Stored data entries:
* * *
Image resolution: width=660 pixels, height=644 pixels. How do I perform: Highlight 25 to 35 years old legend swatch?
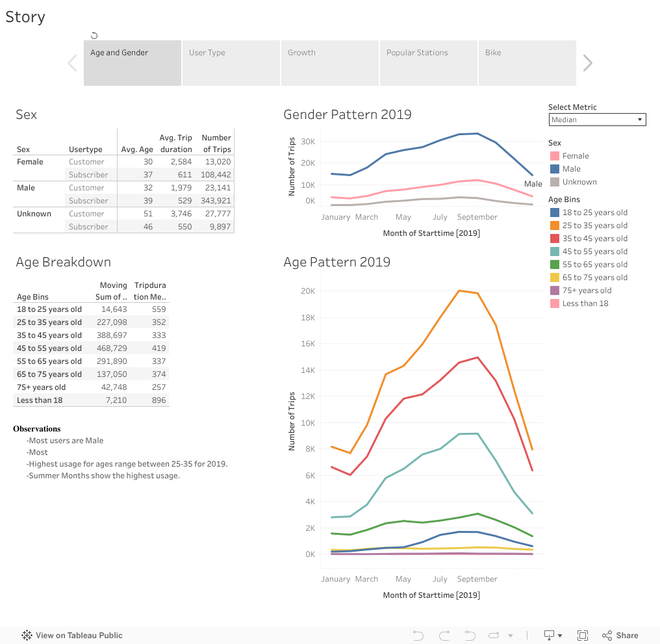[555, 225]
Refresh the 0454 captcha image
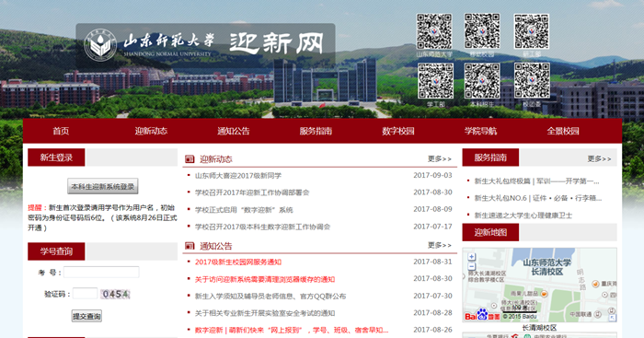The height and width of the screenshot is (338, 644). pyautogui.click(x=115, y=294)
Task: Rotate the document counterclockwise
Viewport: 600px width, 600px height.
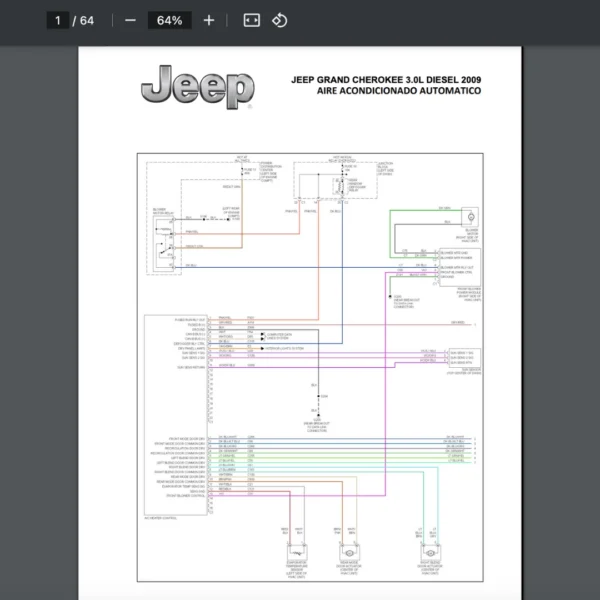Action: [280, 20]
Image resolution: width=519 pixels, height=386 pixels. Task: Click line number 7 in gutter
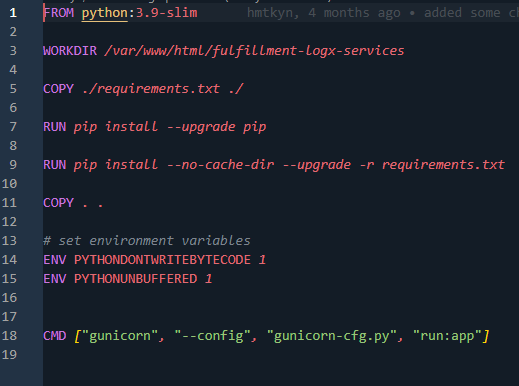pos(13,127)
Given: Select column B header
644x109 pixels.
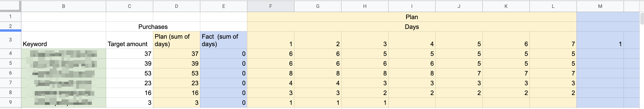Looking at the screenshot, I should (64, 6).
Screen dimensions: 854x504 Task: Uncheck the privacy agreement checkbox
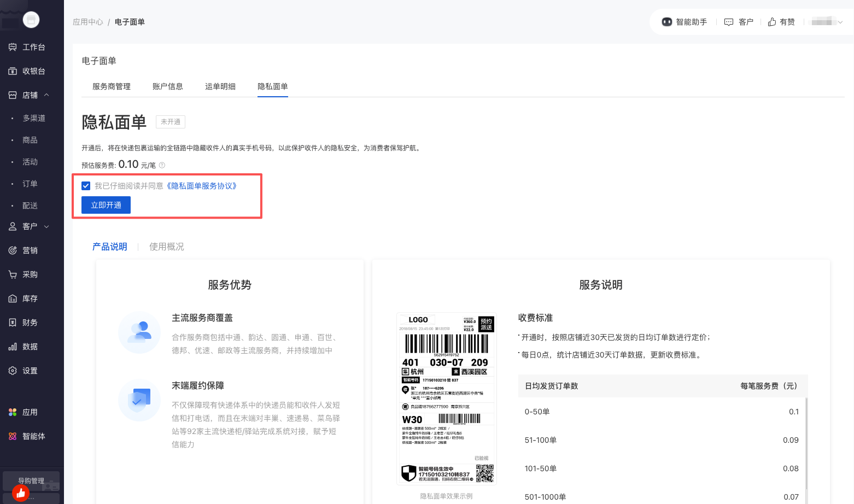(86, 186)
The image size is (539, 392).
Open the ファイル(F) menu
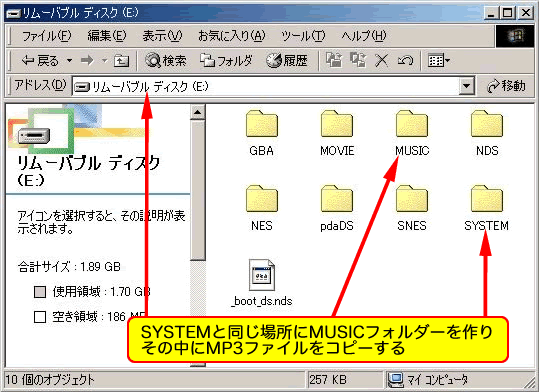pyautogui.click(x=46, y=35)
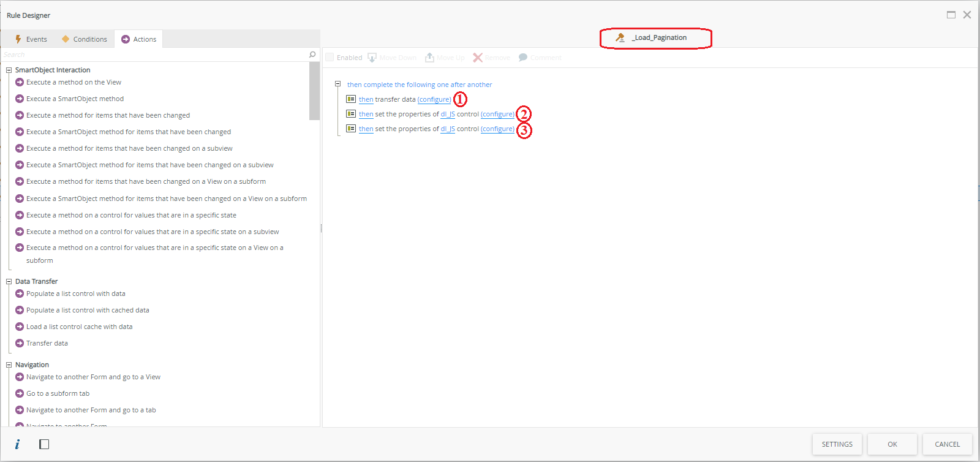Image resolution: width=980 pixels, height=462 pixels.
Task: Collapse the Data Transfer group
Action: (x=9, y=282)
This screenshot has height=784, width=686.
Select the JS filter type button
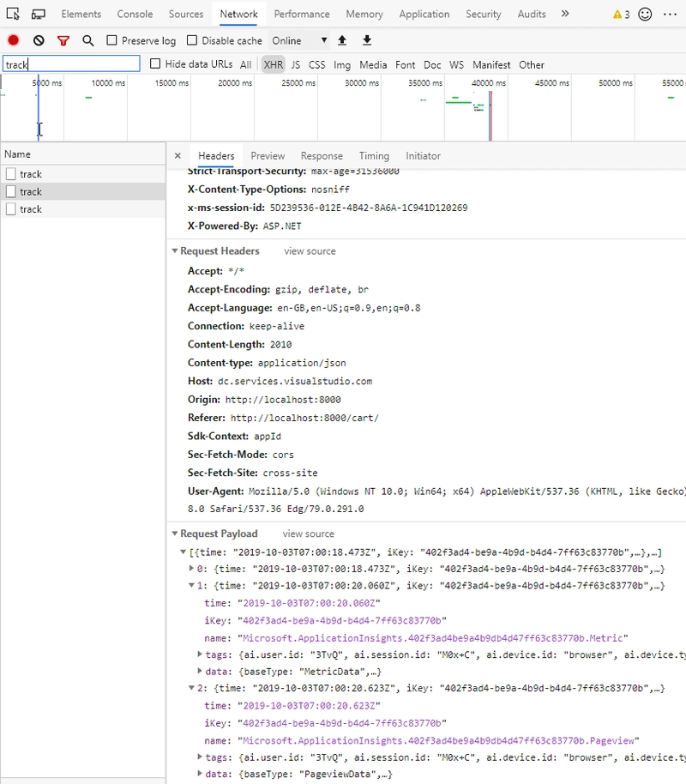point(296,64)
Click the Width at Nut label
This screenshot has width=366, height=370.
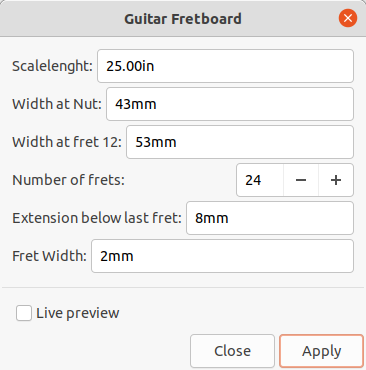click(x=57, y=104)
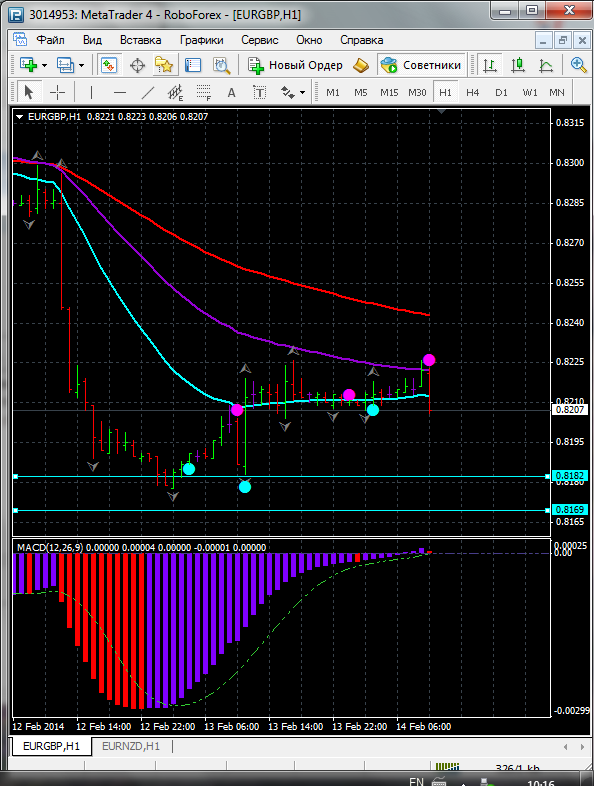600x786 pixels.
Task: Switch to the EURNZD,H1 chart tab
Action: (131, 746)
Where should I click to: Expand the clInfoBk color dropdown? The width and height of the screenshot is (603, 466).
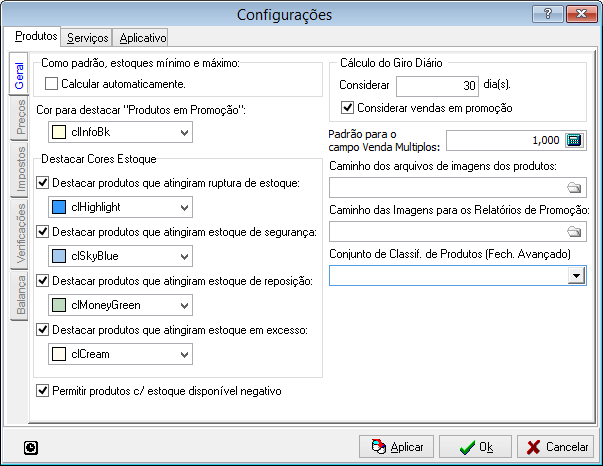point(184,132)
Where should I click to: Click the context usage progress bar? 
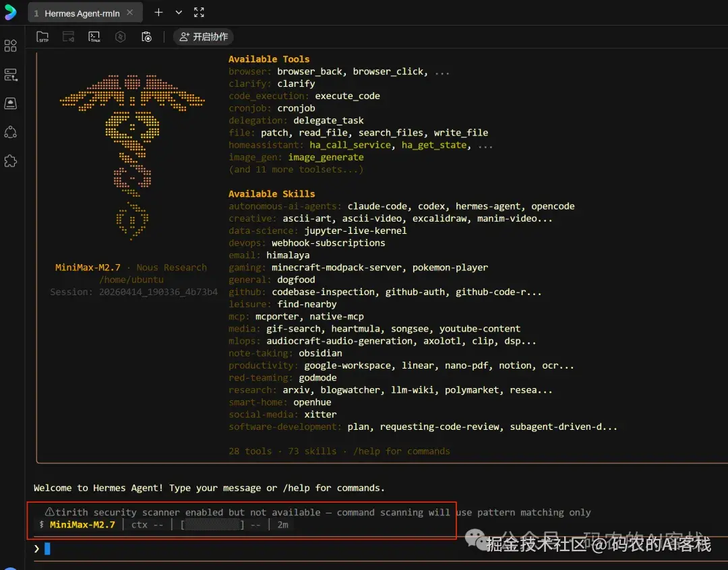coord(213,525)
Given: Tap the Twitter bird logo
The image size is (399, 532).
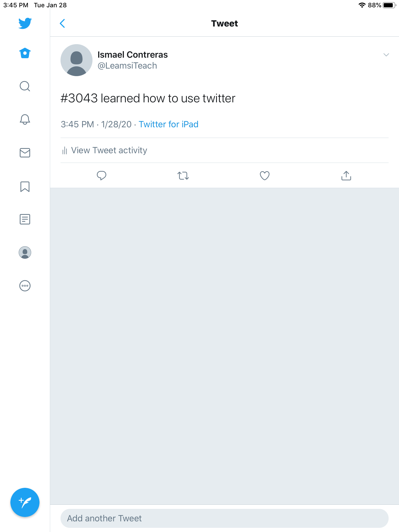Looking at the screenshot, I should (25, 23).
* * *
**Instructions for the task:** The answer consists of every line above in which the word "Given" occurs.

**Response area:**
Given: Select column B header
Given: Tap the Twitter bird logo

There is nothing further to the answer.